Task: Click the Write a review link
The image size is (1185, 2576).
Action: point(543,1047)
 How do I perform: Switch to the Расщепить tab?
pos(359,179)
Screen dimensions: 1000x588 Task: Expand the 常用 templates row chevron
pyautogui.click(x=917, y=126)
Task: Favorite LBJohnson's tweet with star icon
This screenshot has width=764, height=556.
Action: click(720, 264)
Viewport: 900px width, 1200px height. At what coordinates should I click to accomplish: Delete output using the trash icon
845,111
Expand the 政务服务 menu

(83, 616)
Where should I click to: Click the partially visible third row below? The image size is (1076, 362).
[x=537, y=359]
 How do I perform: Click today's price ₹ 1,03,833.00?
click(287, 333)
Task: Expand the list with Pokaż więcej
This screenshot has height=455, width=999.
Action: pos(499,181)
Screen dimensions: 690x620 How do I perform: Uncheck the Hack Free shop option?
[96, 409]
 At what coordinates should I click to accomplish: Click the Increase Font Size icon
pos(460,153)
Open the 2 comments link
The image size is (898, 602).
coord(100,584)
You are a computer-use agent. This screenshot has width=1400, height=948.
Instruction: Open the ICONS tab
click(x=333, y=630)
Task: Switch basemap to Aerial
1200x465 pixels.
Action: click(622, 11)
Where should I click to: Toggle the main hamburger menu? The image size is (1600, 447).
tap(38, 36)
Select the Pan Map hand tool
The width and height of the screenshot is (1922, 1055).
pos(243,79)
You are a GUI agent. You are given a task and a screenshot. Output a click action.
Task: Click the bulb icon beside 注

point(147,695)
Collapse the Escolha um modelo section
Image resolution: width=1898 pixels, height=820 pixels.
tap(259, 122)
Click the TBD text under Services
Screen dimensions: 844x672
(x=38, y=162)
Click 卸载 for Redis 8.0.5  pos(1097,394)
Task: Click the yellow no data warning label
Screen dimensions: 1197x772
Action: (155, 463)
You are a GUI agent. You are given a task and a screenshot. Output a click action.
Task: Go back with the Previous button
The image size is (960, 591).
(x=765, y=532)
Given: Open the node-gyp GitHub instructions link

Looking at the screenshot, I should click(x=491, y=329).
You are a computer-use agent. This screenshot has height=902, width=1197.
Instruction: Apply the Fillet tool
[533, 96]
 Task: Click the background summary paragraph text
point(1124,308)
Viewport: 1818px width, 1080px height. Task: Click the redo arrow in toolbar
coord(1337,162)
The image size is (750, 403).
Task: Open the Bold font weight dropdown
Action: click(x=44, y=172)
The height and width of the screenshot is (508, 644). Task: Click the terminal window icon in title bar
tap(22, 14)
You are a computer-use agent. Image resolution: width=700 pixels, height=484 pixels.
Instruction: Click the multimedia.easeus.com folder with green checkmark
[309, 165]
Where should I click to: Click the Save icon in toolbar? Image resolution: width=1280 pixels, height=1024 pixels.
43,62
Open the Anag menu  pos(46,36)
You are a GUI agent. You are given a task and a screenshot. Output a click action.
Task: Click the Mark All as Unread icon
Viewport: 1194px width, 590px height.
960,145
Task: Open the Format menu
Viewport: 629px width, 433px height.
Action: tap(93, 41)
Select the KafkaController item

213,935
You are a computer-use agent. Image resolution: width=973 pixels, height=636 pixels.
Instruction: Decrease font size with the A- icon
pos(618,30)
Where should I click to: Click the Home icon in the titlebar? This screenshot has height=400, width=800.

################

■ **Action item**:
Find every line in the records that contains the word "agent"; copy those lines.

■ **Written solution**:
You are a computer-use agent. This screenshot has width=1400, height=948.
You are a GUI agent. You are given a task and a screenshot. Output a click action.
You are a GUI agent. You are given a task and a screenshot. Output a click action.
You are a computer-use agent. This screenshot has height=902, width=1197.
You are a computer-use agent. Image resolution: width=700 pixels, height=484 pixels.
You are a GUI agent. You are given a task and a screenshot. Output a click action.
You are a computer-use agent. Image resolution: width=973 pixels, height=636 pixels.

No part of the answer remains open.